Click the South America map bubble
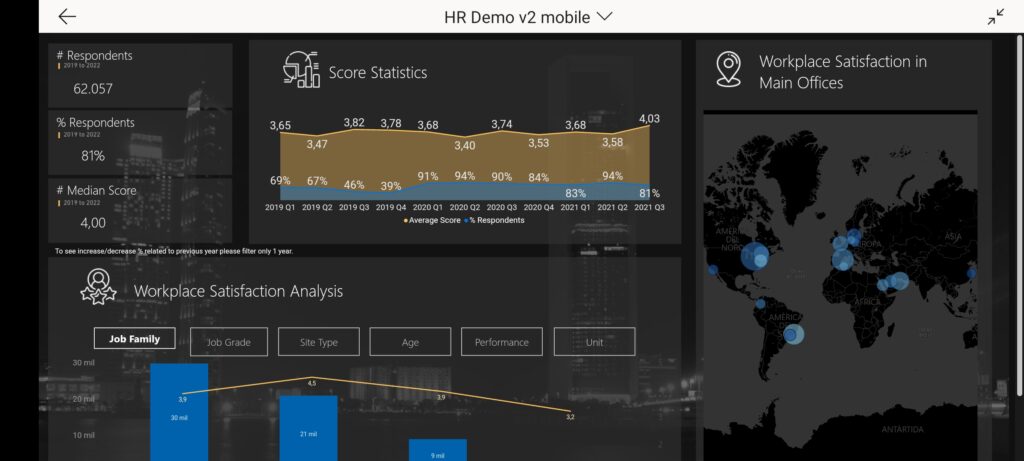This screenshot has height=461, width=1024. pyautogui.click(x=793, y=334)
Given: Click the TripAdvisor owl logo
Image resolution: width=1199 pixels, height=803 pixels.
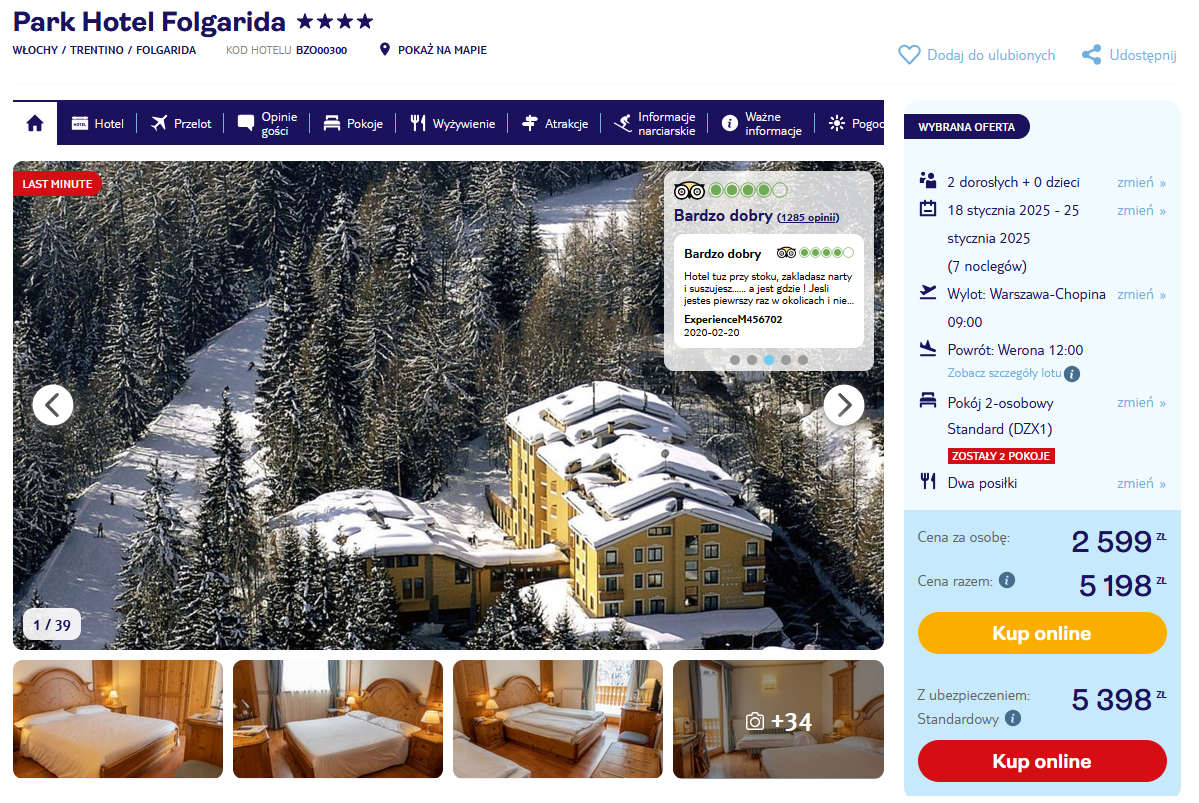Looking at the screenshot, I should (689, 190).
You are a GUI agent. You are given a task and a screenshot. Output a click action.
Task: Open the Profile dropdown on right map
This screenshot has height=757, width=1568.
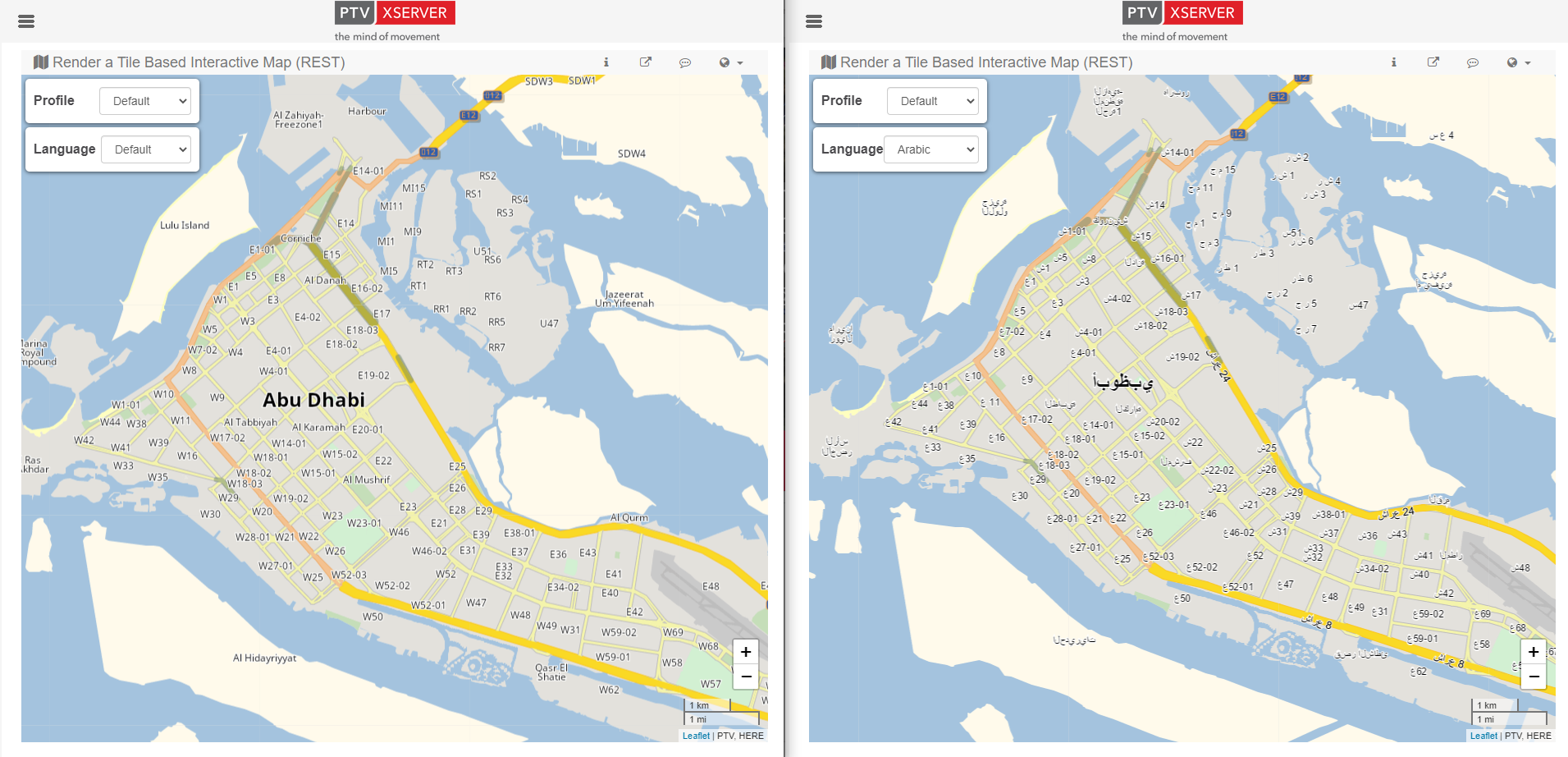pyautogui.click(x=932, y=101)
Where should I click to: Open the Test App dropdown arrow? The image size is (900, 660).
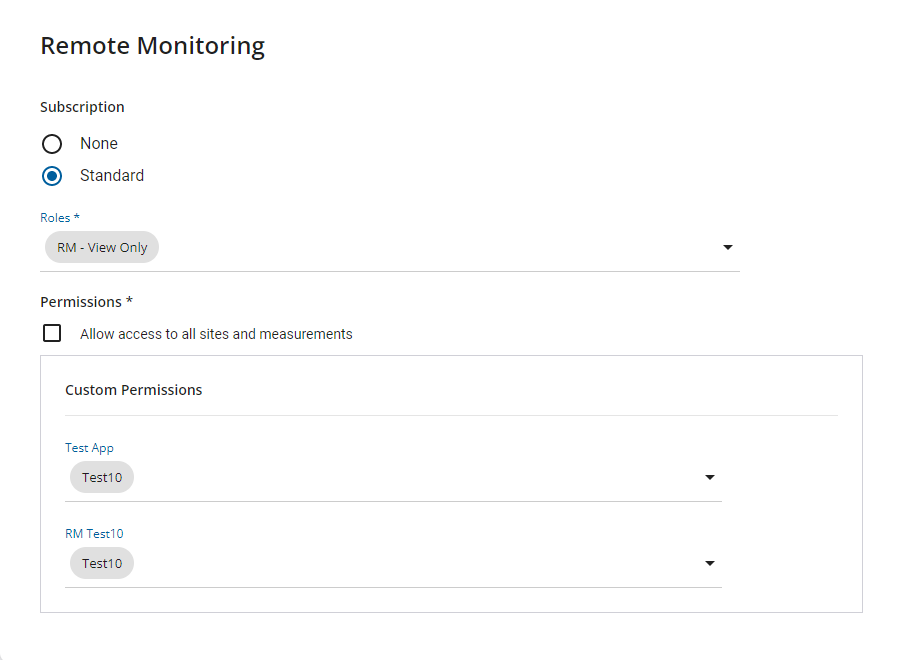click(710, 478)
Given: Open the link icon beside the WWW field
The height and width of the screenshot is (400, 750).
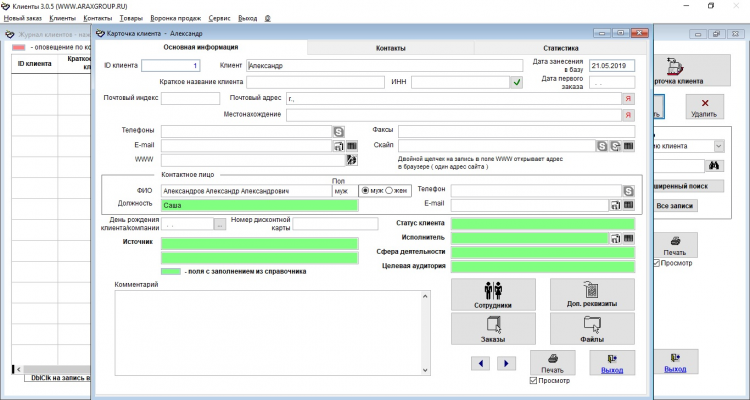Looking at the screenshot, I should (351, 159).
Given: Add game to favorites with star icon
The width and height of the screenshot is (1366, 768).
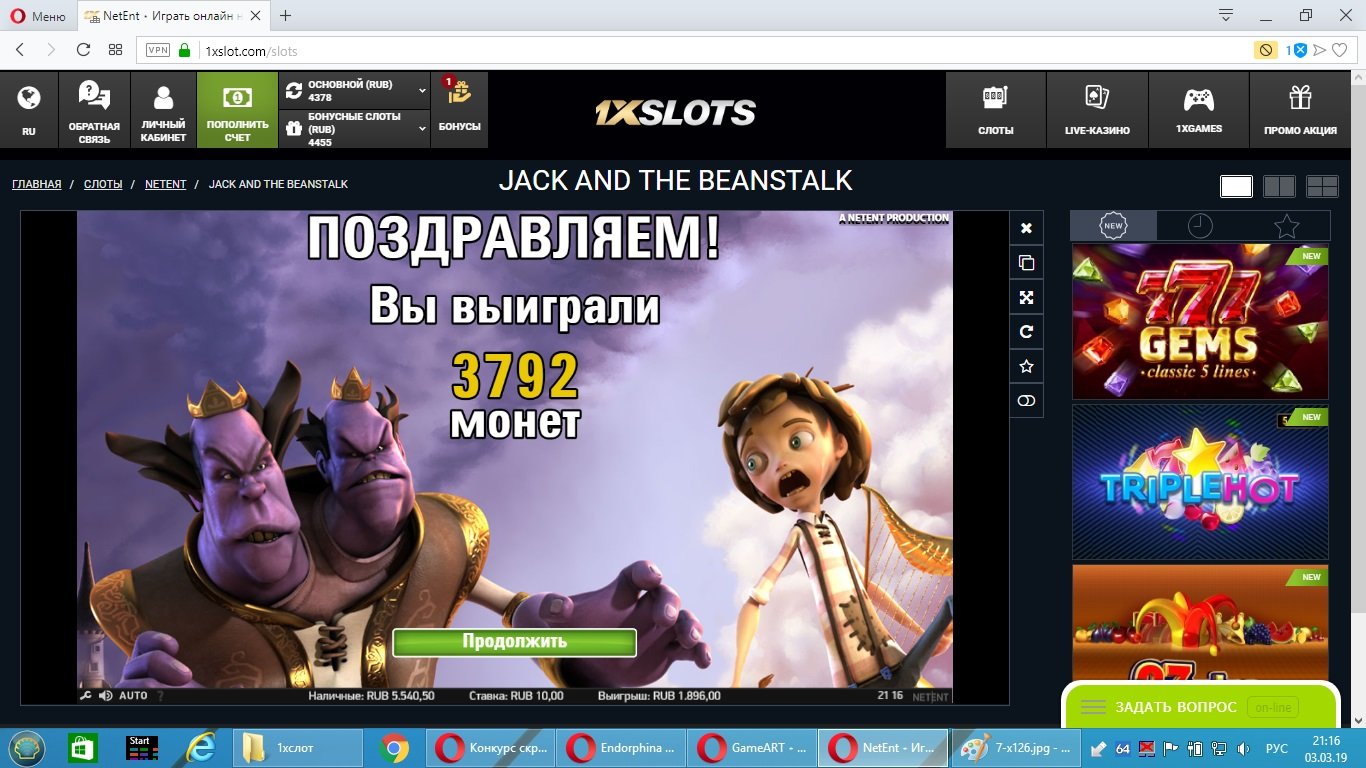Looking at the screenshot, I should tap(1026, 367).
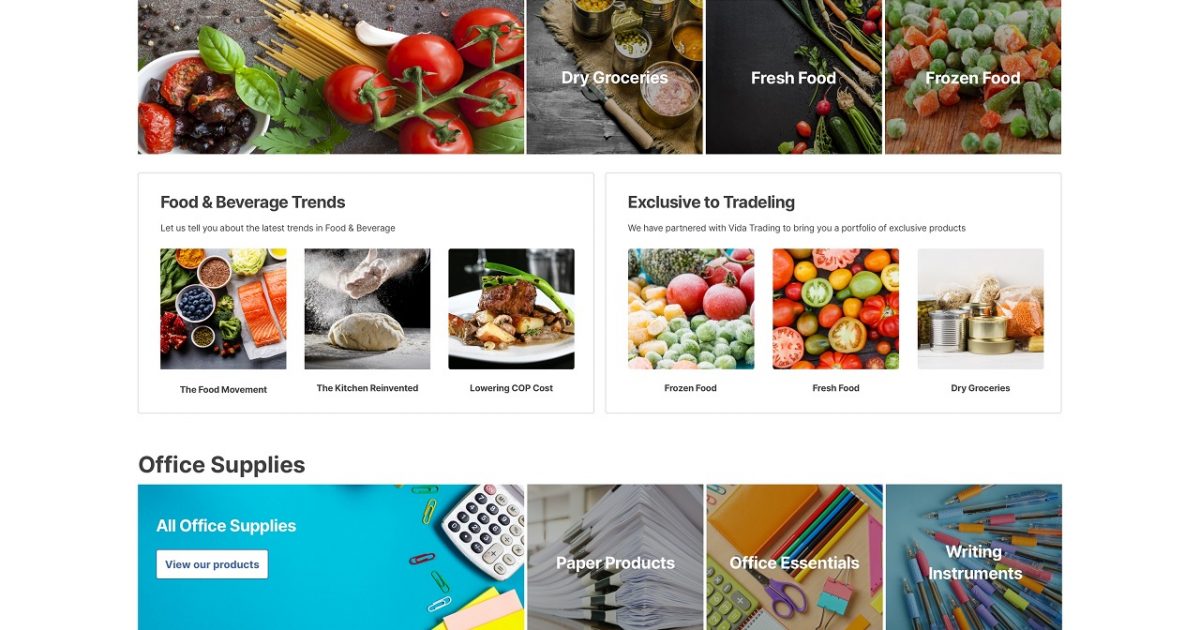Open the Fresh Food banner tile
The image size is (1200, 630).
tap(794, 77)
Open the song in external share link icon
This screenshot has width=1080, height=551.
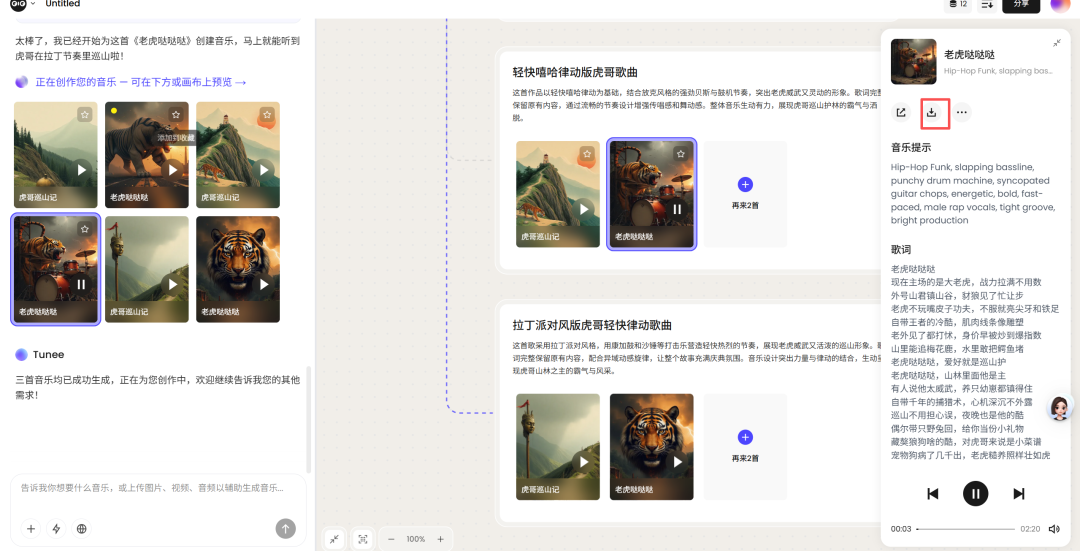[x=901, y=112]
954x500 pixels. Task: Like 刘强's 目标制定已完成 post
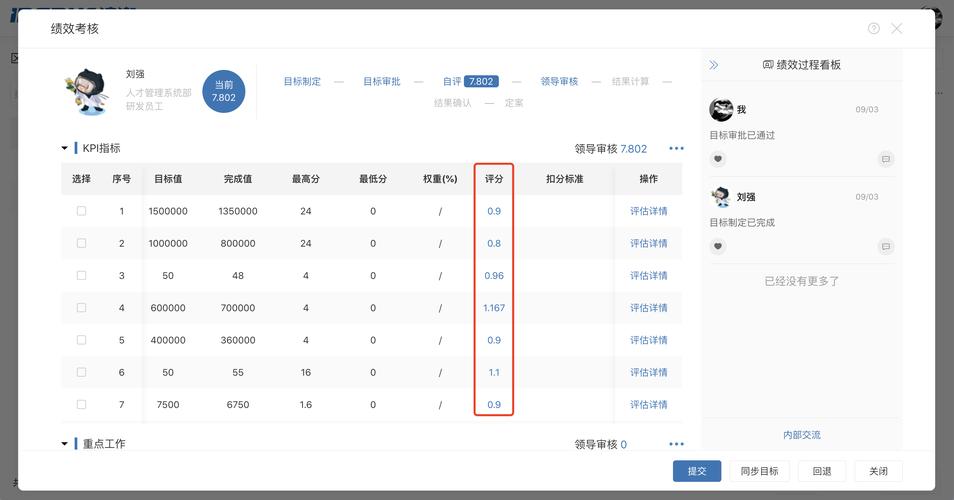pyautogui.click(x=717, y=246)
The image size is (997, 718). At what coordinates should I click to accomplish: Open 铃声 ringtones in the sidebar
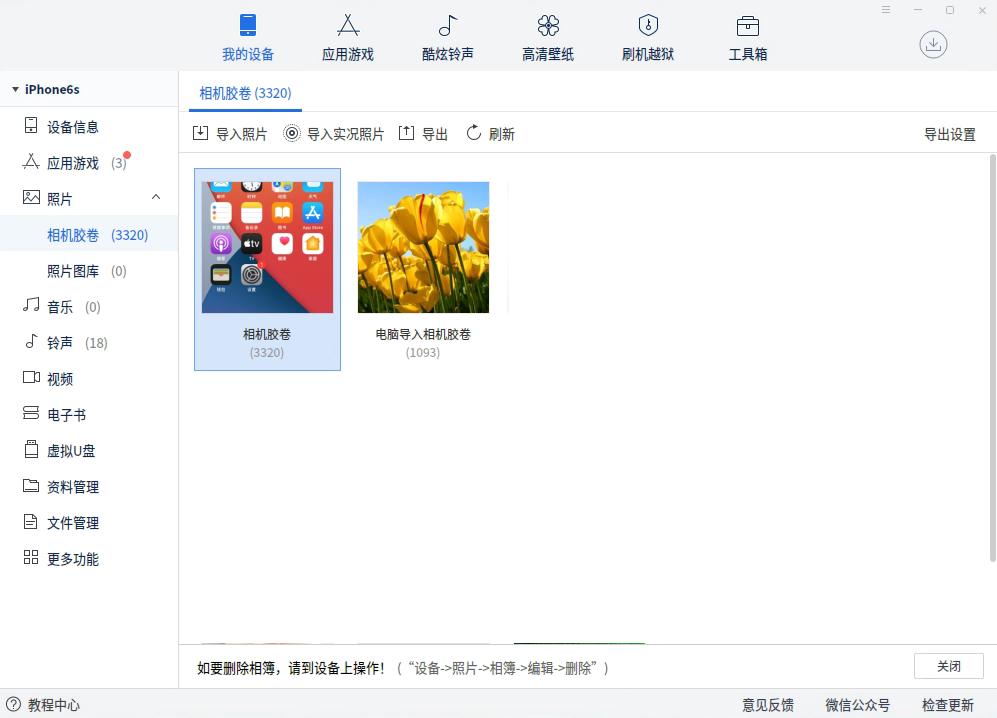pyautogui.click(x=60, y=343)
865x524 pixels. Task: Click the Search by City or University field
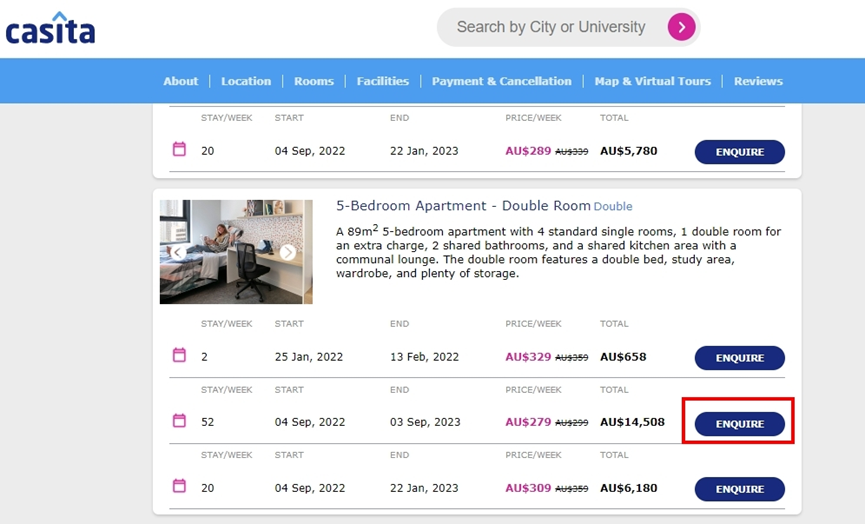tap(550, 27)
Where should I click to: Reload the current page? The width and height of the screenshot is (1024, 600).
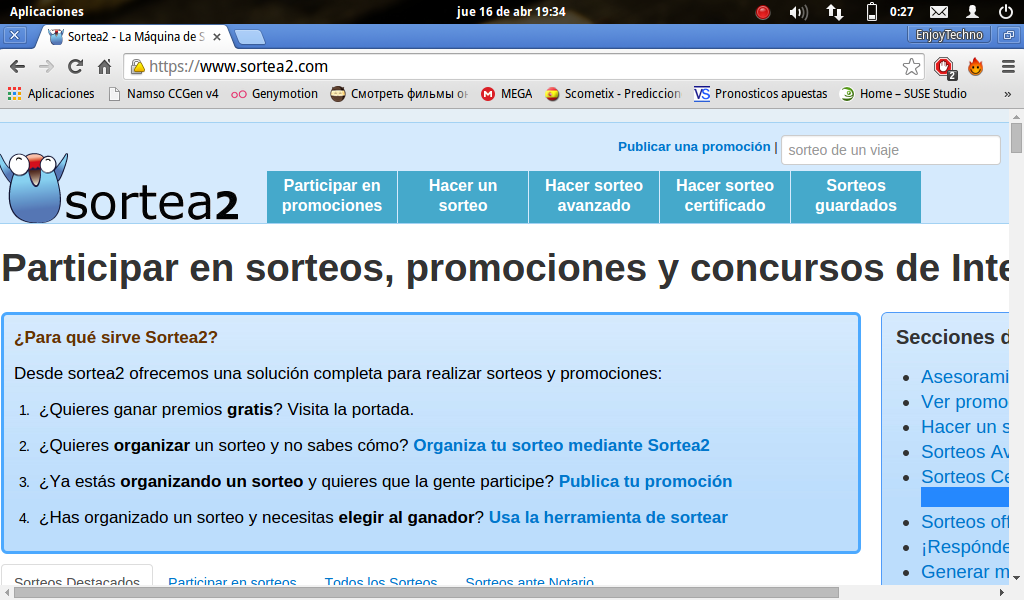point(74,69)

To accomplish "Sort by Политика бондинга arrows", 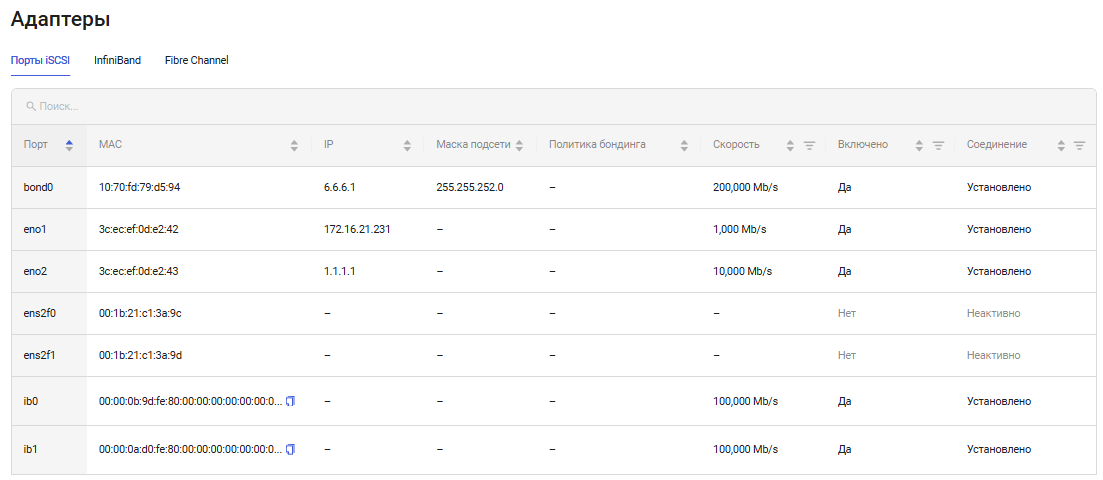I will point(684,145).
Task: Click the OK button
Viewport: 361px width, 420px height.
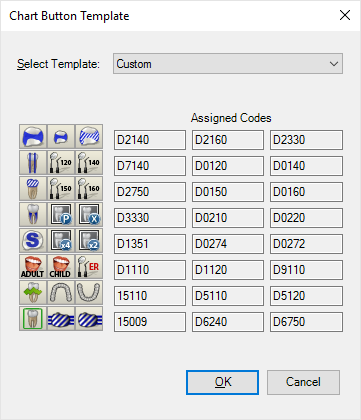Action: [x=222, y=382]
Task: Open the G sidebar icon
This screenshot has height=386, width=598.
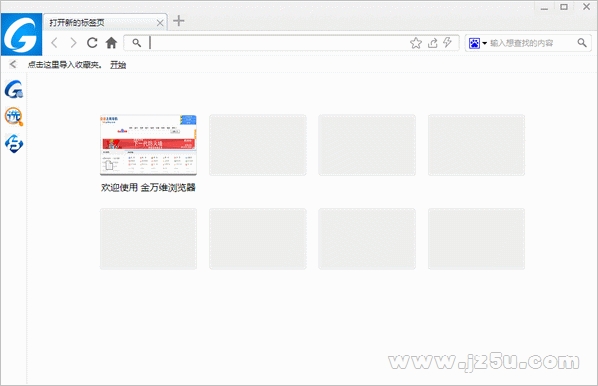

------------------------------------------------

▶ Your objective
Wherever the string "link" appears in the listing above, show the whole line.

▶ Answer for this exercise
Given: Open the link icon beside the WWW field
Open the song in external share link icon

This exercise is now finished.